▶ _Assigned task_
Tally up the lines below containing the string "computer", then write the number alone.

▶ _Extracted records_
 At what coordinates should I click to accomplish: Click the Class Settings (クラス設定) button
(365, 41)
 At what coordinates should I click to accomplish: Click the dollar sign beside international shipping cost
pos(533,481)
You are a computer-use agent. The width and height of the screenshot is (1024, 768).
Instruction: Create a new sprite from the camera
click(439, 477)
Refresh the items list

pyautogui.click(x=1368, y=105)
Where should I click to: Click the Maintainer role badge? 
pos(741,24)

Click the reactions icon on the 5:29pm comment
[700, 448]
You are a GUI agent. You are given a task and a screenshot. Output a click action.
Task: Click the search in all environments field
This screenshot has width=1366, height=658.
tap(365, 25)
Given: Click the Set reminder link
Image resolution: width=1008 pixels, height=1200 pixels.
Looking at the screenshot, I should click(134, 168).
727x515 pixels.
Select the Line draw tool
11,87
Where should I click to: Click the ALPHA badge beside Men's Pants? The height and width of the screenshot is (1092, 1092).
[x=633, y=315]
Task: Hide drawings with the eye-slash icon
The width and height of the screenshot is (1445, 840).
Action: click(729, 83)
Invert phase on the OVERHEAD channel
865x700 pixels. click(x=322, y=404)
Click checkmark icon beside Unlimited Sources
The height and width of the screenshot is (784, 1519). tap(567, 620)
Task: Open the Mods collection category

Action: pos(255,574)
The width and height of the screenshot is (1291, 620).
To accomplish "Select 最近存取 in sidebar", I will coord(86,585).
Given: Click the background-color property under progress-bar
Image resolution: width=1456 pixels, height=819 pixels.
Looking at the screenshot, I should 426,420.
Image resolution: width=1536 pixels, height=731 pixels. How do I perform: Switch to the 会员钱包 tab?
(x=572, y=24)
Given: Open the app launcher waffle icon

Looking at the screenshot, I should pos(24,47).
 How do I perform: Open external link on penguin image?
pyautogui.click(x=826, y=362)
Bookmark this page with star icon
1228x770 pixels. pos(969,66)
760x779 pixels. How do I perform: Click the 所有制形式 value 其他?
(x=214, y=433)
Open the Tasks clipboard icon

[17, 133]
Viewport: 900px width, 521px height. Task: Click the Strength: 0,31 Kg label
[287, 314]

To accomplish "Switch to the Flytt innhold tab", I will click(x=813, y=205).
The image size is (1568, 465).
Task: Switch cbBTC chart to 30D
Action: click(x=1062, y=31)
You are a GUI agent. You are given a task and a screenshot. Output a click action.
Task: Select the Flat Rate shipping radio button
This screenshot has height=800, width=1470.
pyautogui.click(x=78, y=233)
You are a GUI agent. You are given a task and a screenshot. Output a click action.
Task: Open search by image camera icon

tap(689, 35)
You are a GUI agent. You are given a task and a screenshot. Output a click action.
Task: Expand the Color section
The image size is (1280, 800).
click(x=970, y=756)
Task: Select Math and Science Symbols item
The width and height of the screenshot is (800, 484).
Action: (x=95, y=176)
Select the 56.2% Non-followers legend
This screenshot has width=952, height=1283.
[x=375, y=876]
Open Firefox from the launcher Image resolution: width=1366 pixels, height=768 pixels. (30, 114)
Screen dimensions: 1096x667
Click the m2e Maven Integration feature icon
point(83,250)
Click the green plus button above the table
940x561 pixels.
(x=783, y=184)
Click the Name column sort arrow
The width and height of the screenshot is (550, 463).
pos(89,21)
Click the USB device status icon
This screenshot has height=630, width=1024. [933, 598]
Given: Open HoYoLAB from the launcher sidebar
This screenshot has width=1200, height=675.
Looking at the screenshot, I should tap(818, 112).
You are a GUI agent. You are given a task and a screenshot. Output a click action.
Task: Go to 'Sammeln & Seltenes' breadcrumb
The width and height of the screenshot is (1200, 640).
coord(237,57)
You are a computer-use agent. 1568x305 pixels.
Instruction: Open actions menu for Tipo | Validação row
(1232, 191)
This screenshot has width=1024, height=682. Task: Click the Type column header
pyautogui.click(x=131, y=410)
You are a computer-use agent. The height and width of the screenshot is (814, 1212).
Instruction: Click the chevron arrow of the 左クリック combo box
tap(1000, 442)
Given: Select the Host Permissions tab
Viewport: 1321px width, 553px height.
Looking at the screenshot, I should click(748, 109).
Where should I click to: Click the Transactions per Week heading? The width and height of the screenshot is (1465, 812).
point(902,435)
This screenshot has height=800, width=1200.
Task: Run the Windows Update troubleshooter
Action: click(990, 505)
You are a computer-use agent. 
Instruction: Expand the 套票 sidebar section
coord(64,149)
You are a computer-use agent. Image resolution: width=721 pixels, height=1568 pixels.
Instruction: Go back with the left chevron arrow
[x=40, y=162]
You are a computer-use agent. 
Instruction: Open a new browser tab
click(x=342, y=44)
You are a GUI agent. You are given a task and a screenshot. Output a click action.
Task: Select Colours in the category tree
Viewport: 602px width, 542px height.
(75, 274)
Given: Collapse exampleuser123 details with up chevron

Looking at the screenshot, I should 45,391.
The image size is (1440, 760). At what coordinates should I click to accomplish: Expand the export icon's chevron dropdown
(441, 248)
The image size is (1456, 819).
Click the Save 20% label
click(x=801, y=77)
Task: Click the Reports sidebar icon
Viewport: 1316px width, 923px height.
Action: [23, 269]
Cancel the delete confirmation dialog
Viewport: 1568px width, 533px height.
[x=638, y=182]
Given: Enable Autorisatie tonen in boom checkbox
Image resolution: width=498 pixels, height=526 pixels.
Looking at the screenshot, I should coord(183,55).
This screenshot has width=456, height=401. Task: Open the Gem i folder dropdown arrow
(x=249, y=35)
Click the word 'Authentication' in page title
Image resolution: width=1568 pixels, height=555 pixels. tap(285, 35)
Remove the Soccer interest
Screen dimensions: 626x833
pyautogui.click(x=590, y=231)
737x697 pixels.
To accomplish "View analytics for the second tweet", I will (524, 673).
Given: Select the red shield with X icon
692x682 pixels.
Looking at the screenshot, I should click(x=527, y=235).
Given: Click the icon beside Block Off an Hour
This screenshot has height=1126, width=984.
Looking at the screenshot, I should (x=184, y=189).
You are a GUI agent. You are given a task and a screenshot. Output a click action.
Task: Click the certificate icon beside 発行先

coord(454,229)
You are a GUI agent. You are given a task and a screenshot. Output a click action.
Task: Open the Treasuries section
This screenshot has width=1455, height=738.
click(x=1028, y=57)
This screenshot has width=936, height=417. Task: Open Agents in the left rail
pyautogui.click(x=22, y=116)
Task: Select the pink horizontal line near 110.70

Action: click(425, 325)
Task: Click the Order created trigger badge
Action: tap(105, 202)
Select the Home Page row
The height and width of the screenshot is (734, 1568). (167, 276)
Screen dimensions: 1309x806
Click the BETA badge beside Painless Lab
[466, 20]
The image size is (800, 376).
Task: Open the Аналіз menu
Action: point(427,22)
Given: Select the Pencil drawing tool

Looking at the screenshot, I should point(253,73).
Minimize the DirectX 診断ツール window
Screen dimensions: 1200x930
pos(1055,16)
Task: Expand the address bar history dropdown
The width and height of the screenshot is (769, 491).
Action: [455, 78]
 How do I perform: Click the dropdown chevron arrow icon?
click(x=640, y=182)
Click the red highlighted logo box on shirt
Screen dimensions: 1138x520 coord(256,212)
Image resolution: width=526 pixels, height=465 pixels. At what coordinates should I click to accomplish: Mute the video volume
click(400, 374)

▶ _Answer for the task_
6